NASA Artemis I – Flight Day 15: Orion Capsule “Go” for Distant Retrograde Orbit Departure

Artist’s impression of Orion over the Moon. Orion was designed to send astronauts further into space than ever before, beyond the Moon to asteroids and even Mars. Credit: NASA/ESA/ATG Medialab

On Wednesday, November 30, NASA’s Artemis I mission management team met to review the overall status of the flight test. They polled “go” for Orion to depart from its distant retrograde orbit, where it has been since November 25. On Thursday, December 1, at 3:53 p.m. CST, Orion will conduct a burn to depart the orbit and begin its trek back toward Earth.

“We are continuing to collect flight test data and buy down risk for crewed flight,” said Mike Sarafin, Artemis mission manager. “We continue to learn how the system is performing, where our margins are, and how to operate and work with the vehicle as an integrated team.”

On Flight Day 15, Orion also performed a planned orbit maintenance burn to maintain the spacecraft’s trajectory and decrease its velocity ahead of its Thursday departure from a distant lunar orbit. During the burn, Orion used six of its auxiliary thrusters on the European Service module to fire for 95 seconds.

Initially, the burn was planned for a shorter duration but was lengthened as part of the team’s effort to add test objectives to the mission. The 95-second burn provided additional data to characterize the thrusters and the radiative heating on the spacecraft’s solar array wings to help inform Orion’s operational constraints. All previous thruster burns were 17 seconds or less.
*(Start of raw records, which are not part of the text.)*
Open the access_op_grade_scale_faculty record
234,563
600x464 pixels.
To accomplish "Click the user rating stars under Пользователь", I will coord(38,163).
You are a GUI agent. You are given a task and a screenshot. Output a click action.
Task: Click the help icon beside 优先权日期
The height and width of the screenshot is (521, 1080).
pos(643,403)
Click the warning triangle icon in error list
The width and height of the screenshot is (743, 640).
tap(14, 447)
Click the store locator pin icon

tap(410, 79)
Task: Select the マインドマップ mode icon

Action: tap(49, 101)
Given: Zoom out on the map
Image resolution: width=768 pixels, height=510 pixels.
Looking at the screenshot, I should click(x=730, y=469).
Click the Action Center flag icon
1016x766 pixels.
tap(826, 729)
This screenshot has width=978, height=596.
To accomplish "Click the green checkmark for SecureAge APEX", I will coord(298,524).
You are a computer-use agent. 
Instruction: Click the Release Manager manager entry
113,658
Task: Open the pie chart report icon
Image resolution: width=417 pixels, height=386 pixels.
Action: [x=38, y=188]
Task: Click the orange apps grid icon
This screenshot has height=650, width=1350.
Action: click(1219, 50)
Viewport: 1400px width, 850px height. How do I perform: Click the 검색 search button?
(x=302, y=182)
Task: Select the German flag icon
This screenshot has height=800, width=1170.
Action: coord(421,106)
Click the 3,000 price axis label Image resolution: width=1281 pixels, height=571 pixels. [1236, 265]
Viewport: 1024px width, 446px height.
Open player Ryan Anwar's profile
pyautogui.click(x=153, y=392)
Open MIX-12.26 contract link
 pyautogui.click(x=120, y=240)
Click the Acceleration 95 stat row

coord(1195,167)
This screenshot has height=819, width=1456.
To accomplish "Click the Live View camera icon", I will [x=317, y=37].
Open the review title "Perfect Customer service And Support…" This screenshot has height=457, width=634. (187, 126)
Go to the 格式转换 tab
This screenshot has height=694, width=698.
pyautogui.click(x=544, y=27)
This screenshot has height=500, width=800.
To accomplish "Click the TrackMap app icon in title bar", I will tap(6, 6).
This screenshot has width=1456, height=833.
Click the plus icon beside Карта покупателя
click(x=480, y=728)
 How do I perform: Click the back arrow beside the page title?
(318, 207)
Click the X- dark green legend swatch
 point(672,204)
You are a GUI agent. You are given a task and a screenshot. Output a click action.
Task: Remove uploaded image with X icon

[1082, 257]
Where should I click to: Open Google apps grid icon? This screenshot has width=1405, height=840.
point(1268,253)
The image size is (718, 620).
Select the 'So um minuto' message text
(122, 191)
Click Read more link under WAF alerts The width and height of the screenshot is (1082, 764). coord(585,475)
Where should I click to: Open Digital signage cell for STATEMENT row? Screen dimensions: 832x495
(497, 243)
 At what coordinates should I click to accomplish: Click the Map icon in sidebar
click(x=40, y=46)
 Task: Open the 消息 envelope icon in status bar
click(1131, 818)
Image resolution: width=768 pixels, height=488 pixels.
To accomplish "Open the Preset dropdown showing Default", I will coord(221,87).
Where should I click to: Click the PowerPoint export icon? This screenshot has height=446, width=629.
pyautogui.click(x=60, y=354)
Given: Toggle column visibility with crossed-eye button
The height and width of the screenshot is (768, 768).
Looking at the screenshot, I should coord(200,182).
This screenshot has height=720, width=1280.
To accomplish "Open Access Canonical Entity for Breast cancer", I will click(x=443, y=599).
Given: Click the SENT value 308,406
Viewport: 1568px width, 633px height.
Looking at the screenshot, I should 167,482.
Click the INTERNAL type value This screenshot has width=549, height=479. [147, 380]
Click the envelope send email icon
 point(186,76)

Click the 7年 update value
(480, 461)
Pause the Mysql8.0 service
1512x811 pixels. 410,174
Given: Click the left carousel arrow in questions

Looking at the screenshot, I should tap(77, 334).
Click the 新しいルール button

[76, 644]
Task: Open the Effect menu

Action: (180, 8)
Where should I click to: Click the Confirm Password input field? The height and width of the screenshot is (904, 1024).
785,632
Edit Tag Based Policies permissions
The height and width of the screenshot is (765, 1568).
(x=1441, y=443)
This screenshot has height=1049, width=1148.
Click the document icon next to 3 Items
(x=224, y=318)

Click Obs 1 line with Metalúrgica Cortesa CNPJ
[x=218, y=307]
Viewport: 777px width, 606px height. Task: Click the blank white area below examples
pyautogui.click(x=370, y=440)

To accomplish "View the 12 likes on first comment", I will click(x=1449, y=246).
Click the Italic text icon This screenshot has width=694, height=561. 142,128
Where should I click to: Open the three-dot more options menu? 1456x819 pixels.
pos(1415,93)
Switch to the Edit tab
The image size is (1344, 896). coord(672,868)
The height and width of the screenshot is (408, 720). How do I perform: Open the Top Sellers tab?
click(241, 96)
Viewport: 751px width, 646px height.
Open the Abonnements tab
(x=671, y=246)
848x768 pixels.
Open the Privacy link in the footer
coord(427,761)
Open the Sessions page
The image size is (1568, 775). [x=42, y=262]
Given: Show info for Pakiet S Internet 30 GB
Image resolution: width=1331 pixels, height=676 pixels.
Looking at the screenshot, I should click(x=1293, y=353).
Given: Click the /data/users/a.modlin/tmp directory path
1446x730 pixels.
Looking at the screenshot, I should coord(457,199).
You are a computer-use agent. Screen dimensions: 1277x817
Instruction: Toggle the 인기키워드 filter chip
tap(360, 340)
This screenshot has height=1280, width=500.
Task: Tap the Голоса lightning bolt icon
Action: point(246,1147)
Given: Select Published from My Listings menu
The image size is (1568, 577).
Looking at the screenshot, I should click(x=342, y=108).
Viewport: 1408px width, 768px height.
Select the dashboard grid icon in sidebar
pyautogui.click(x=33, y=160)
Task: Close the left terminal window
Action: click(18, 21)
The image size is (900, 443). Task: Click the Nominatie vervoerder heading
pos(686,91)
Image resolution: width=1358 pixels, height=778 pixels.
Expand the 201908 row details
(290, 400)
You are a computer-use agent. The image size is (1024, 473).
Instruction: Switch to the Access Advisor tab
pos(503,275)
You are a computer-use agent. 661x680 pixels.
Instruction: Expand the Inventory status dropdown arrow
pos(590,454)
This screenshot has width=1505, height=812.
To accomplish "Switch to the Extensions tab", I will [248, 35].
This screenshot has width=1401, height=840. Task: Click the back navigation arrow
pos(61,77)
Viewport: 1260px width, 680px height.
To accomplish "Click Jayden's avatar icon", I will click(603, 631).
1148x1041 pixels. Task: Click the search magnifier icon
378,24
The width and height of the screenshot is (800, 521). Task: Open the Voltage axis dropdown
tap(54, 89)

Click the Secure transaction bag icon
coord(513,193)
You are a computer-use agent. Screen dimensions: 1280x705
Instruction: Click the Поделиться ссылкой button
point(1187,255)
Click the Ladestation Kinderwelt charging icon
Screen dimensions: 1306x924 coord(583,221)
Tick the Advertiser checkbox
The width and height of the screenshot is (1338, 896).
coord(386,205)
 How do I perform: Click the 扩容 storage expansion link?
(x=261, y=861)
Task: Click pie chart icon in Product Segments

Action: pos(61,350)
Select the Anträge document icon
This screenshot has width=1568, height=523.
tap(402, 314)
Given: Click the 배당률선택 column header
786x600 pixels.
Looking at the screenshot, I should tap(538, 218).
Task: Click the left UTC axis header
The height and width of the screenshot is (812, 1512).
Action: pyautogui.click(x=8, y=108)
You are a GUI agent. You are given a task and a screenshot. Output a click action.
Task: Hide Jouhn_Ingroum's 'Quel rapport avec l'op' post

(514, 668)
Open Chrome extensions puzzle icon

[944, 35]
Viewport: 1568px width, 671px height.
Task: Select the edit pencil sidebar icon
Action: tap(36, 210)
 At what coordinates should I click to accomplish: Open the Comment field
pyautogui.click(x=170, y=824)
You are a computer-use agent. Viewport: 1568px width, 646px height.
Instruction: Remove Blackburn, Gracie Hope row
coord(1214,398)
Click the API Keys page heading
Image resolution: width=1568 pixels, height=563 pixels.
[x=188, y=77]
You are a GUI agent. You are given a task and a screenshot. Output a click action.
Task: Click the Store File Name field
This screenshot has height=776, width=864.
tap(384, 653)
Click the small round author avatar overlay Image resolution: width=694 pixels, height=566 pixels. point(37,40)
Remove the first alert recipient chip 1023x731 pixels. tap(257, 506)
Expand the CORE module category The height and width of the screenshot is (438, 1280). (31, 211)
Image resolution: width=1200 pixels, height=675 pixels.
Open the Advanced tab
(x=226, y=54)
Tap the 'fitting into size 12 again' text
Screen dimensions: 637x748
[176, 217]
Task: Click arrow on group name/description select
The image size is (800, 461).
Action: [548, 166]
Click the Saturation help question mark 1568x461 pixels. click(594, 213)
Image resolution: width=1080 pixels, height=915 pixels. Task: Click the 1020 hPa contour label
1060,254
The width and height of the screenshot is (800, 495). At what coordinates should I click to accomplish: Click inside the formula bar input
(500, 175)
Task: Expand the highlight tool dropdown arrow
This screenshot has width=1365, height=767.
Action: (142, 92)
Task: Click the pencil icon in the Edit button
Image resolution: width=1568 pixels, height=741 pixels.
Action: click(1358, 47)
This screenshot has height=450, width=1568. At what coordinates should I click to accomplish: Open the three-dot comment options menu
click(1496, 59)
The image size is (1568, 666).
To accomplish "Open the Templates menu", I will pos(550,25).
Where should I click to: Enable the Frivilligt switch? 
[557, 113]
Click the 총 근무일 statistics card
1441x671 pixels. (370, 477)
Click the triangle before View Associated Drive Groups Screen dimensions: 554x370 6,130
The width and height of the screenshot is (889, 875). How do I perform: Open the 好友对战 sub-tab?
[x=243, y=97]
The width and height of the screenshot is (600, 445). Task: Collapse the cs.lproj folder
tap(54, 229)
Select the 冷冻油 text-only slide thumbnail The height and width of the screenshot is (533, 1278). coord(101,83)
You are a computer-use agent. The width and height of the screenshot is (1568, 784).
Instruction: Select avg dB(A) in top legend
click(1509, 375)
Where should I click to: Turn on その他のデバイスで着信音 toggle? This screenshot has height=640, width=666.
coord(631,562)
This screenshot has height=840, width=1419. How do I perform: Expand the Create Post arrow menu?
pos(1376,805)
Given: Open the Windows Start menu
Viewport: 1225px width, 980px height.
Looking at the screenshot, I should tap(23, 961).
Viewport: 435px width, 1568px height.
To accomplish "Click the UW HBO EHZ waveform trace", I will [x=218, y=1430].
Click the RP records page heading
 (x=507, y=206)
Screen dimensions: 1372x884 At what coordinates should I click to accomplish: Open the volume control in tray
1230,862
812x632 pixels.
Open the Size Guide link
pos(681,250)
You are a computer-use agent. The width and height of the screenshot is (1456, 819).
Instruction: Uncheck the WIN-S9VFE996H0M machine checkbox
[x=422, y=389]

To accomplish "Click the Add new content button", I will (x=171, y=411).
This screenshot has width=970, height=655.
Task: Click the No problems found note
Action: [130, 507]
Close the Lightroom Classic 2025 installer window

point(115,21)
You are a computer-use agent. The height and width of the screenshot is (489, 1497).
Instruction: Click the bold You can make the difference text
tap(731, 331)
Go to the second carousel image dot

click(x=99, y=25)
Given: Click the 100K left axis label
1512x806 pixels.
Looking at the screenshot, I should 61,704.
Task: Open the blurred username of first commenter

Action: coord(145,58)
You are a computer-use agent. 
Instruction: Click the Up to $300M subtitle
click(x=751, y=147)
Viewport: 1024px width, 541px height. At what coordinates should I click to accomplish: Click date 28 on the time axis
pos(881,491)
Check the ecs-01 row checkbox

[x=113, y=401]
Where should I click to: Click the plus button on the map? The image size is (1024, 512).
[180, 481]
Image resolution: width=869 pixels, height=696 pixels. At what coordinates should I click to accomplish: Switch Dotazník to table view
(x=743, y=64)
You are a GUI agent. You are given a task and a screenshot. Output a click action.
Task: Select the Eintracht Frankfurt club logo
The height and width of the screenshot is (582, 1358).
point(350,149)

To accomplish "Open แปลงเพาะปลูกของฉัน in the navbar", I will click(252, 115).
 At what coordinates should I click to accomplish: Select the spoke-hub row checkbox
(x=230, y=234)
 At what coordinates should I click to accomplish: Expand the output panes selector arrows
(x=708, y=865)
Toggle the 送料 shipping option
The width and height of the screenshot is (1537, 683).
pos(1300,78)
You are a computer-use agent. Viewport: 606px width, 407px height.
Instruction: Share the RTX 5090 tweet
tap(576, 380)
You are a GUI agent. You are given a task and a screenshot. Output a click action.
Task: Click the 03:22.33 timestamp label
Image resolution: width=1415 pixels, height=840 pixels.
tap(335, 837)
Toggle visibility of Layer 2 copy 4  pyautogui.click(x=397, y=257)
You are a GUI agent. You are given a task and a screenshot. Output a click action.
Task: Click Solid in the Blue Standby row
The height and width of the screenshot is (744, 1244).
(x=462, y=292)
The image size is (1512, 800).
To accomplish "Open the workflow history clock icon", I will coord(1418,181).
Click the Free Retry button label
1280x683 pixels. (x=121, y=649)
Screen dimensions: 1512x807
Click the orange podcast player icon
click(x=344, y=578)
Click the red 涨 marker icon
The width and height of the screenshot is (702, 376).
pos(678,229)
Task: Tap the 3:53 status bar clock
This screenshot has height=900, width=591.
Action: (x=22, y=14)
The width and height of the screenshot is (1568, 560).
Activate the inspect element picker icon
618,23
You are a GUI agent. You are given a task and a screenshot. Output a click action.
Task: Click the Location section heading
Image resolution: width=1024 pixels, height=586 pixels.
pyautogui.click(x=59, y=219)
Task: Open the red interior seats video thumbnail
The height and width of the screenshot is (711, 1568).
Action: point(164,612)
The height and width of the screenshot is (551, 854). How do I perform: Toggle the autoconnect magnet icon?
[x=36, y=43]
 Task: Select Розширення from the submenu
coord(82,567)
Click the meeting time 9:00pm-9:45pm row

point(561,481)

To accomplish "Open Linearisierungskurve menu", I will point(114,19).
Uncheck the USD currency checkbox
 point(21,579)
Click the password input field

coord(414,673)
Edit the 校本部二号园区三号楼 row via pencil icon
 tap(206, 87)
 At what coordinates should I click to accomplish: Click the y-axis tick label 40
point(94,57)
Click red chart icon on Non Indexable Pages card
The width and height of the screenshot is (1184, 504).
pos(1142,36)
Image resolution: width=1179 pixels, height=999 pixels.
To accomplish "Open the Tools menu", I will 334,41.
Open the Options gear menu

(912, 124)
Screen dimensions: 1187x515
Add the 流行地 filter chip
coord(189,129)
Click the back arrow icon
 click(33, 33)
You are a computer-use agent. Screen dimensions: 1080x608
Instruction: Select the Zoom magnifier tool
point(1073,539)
Artemis I is the first integrated flight test of NASA’s deep space exploration system: the Orion spacecraft, Space Launch System (SLS) rocket, and the ground systems at Kennedy Space Center in Cape Canaveral, Florida. The first in a series of increasingly complex missions, Artemis I is an uncrewed flight that will provide a foundation for human deep space exploration, and demonstrate our commitment and capability to extend human existence to the Moon and beyond. Credit: NASA

Orion’s European-built service module has provided the propulsive capabilities to adjust the spacecraft’s course in space via its 33 engines of various types. In addition to propulsion, it also serves as Orion’s powerhouse, supplying it will electricity, thermal control, and air and water for future crews. Artemis I is the first time NASA is using a European-built system as a critical element to power an American spacecraft. Provided by ESA (European Space Agency) and its partner Airbus Defence and Space, the service module extends NASA’s international cooperation from the International Space Station into deep space exploration.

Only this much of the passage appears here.